*Exercise input*
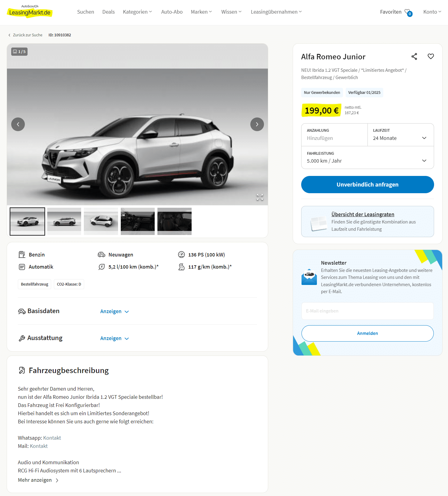Click the Unverbindlich anfragen button
The height and width of the screenshot is (496, 448).
pos(367,184)
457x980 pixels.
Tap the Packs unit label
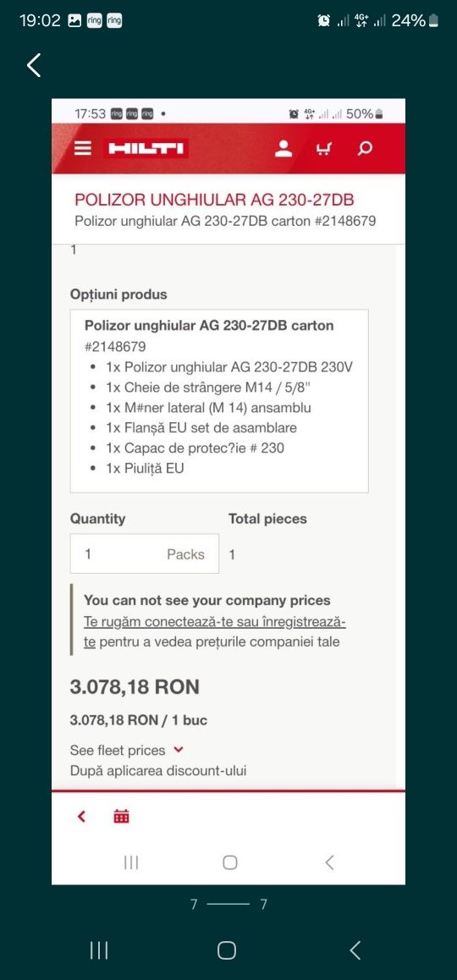(x=185, y=554)
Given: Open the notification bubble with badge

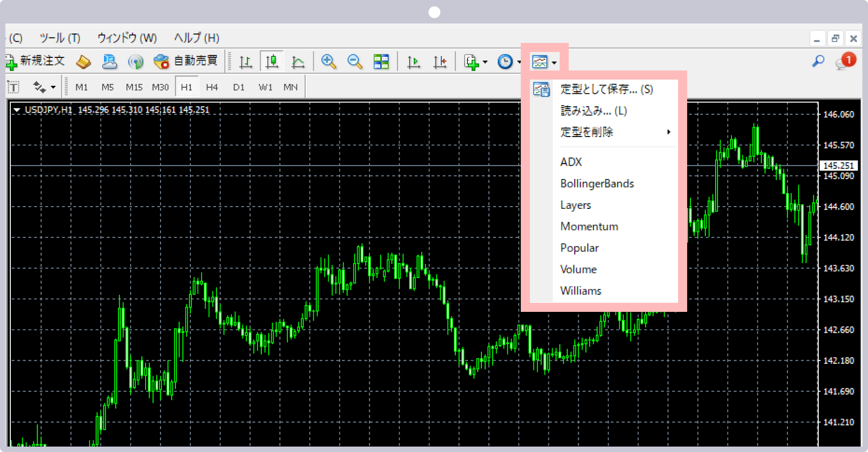Looking at the screenshot, I should pyautogui.click(x=844, y=61).
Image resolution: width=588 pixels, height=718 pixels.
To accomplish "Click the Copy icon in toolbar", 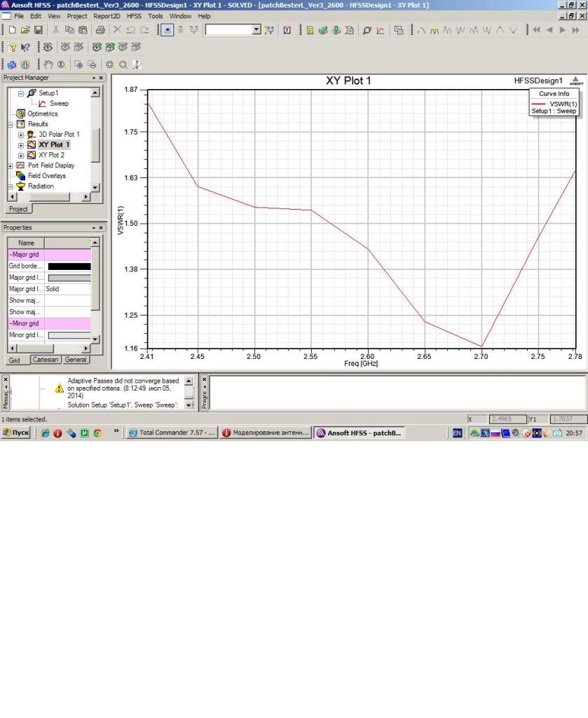I will pyautogui.click(x=69, y=30).
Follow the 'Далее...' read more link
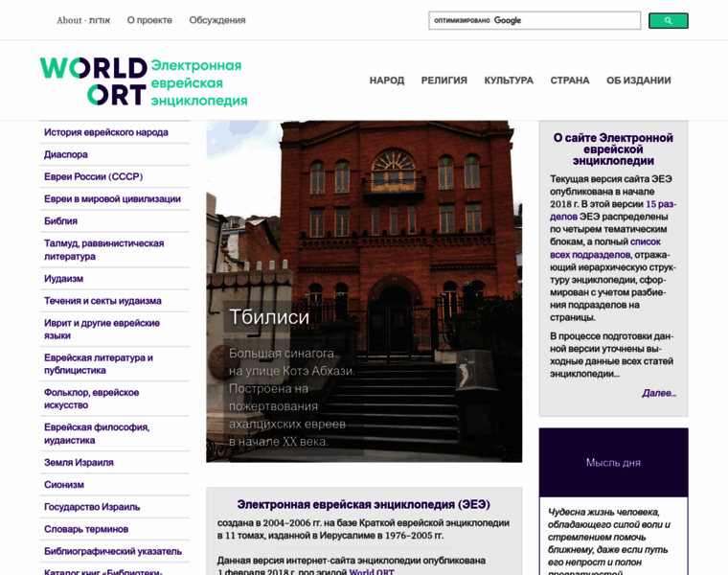 pyautogui.click(x=659, y=393)
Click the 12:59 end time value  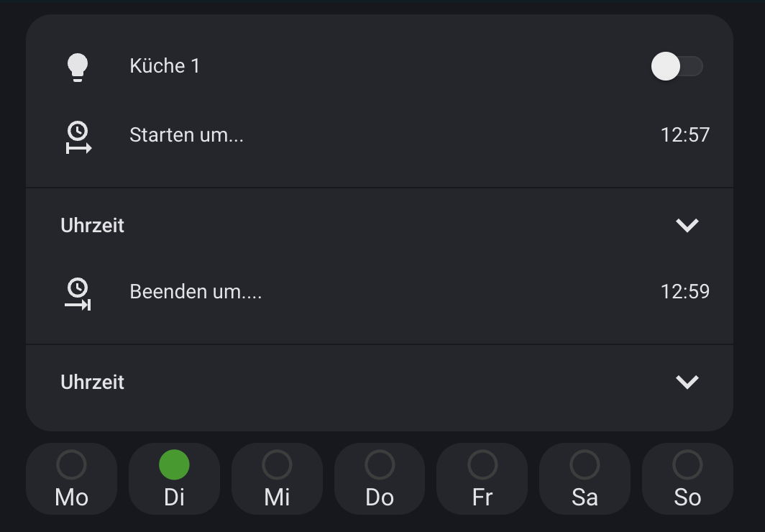click(684, 292)
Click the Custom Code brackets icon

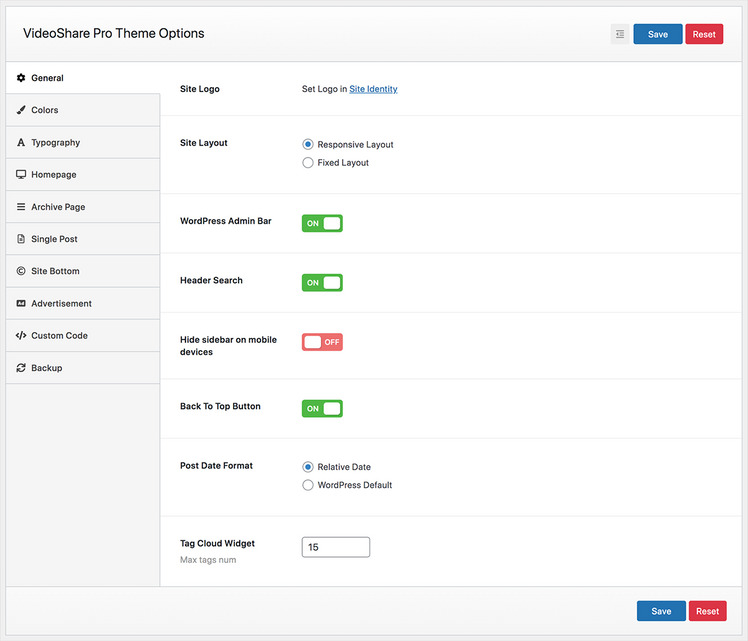(x=21, y=336)
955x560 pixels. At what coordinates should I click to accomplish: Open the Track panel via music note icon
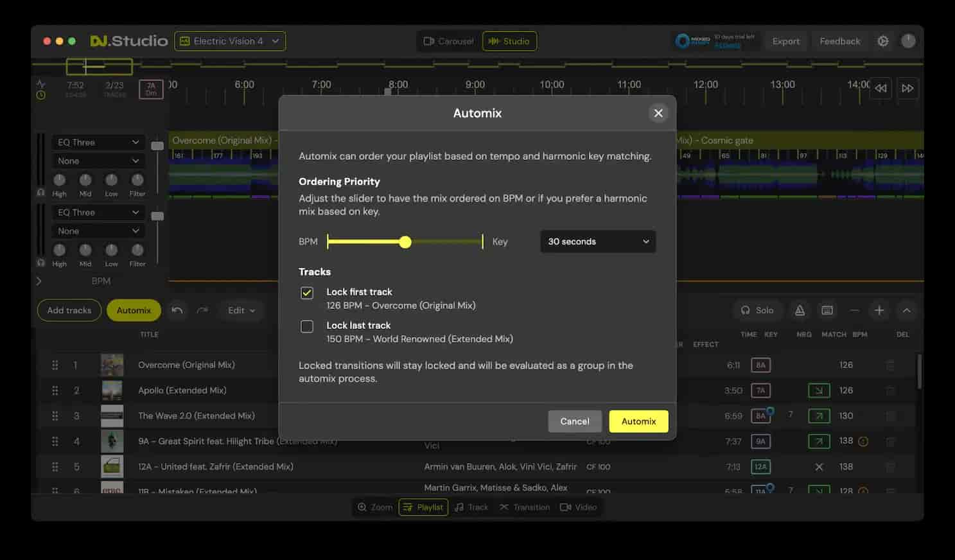click(471, 507)
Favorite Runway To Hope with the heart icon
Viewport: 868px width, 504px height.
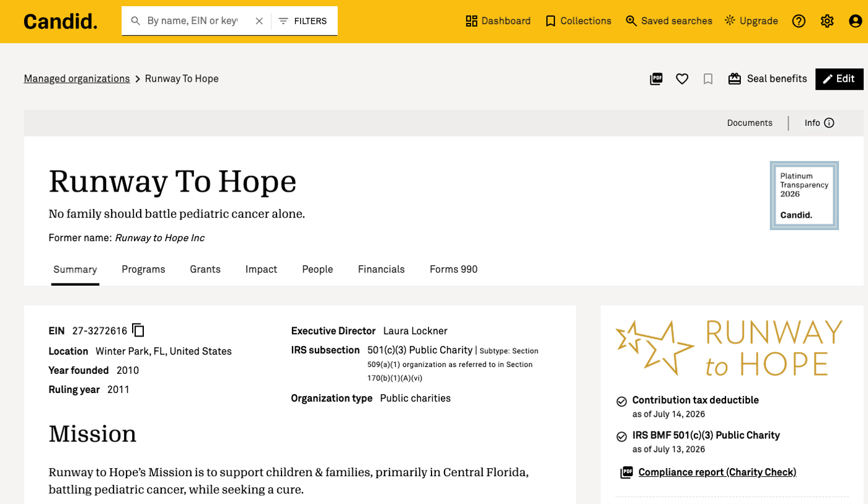pyautogui.click(x=682, y=79)
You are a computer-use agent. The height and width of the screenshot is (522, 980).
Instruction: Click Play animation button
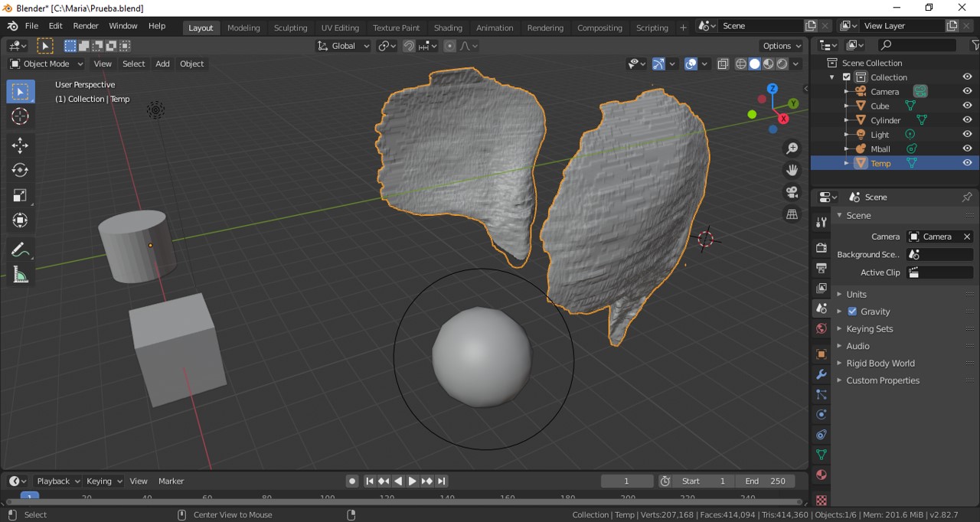(x=412, y=481)
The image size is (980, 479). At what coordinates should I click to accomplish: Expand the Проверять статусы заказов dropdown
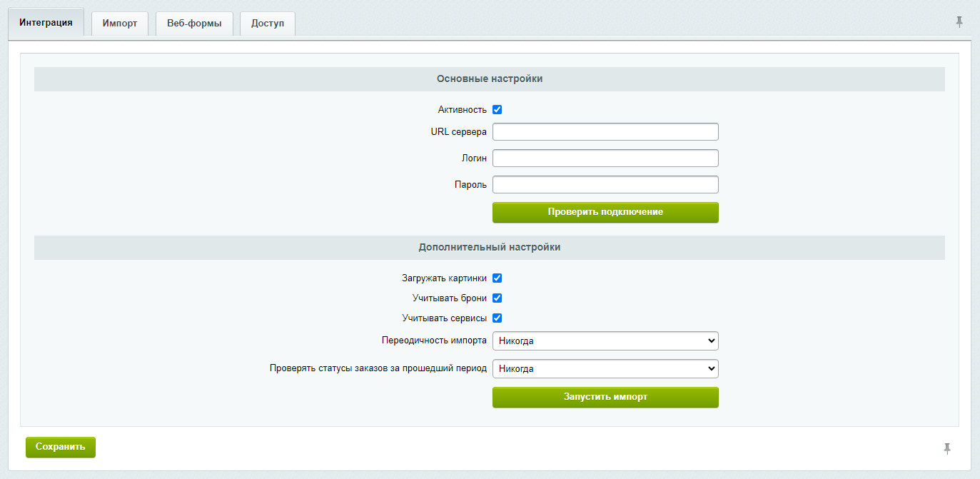pyautogui.click(x=605, y=369)
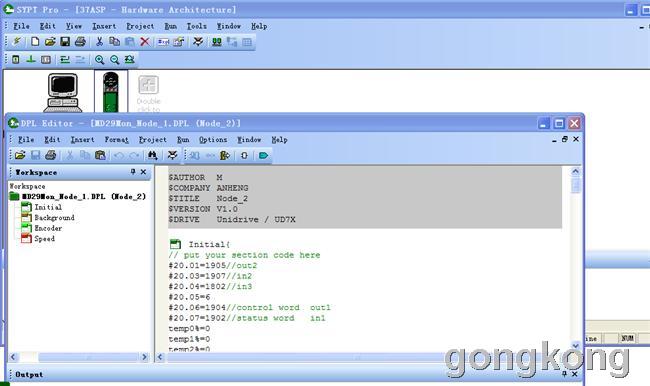Image resolution: width=650 pixels, height=386 pixels.
Task: Open MD29Mon_Node_1.DPL tree root node
Action: click(78, 197)
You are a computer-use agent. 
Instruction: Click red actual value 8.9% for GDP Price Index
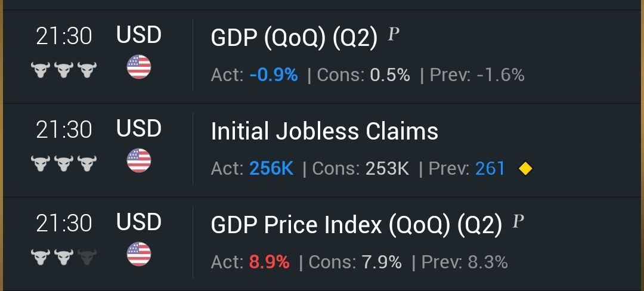coord(269,262)
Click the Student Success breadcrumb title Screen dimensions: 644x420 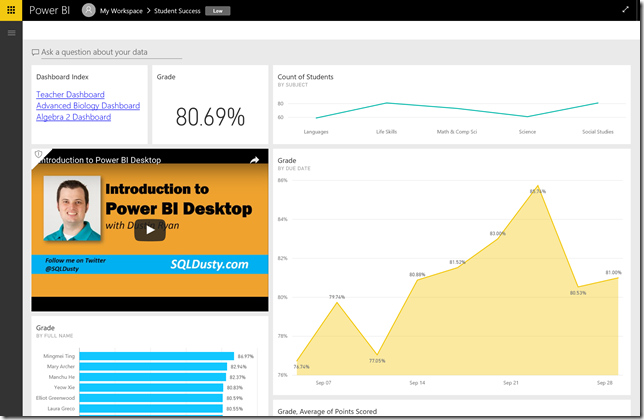tap(177, 11)
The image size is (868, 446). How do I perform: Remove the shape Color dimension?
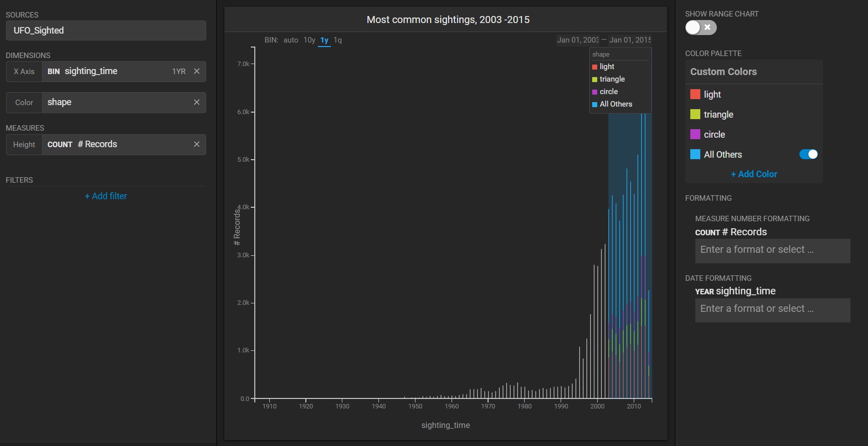(x=197, y=102)
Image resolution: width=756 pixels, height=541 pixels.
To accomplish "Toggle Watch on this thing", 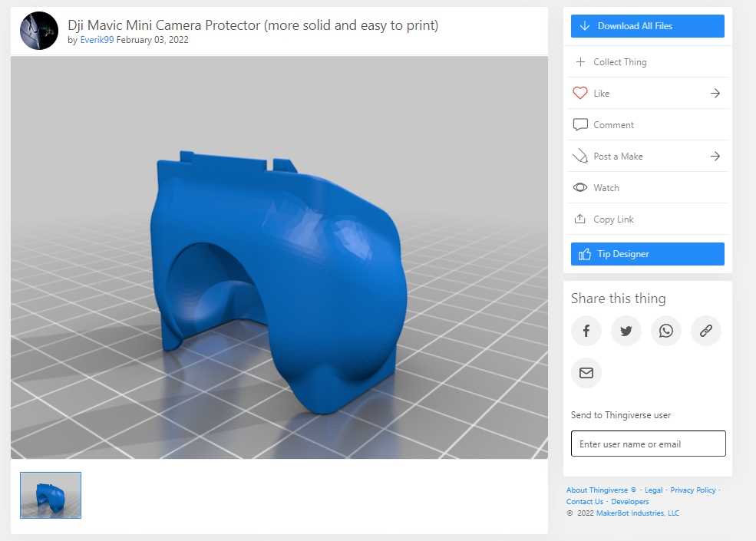I will [x=606, y=188].
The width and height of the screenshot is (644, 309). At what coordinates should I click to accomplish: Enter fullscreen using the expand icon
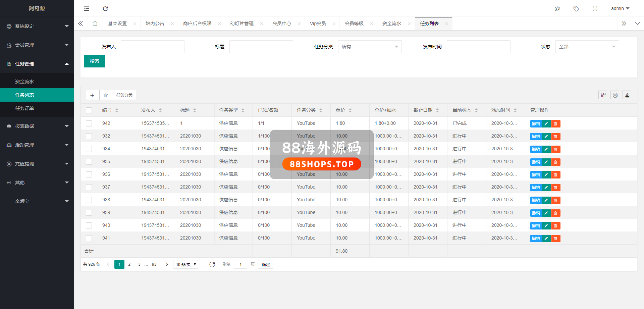[595, 9]
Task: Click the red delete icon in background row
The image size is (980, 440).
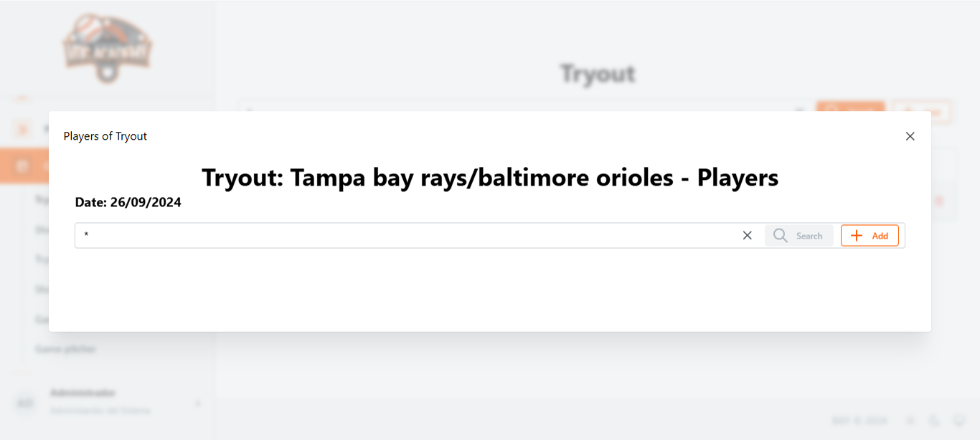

*Your assignment*
Pull out every line in the material above where "agent" occurs.

*Exercise solution*
You are a computer-use agent. The height and width of the screenshot is (522, 980).
You are a computer-use agent. 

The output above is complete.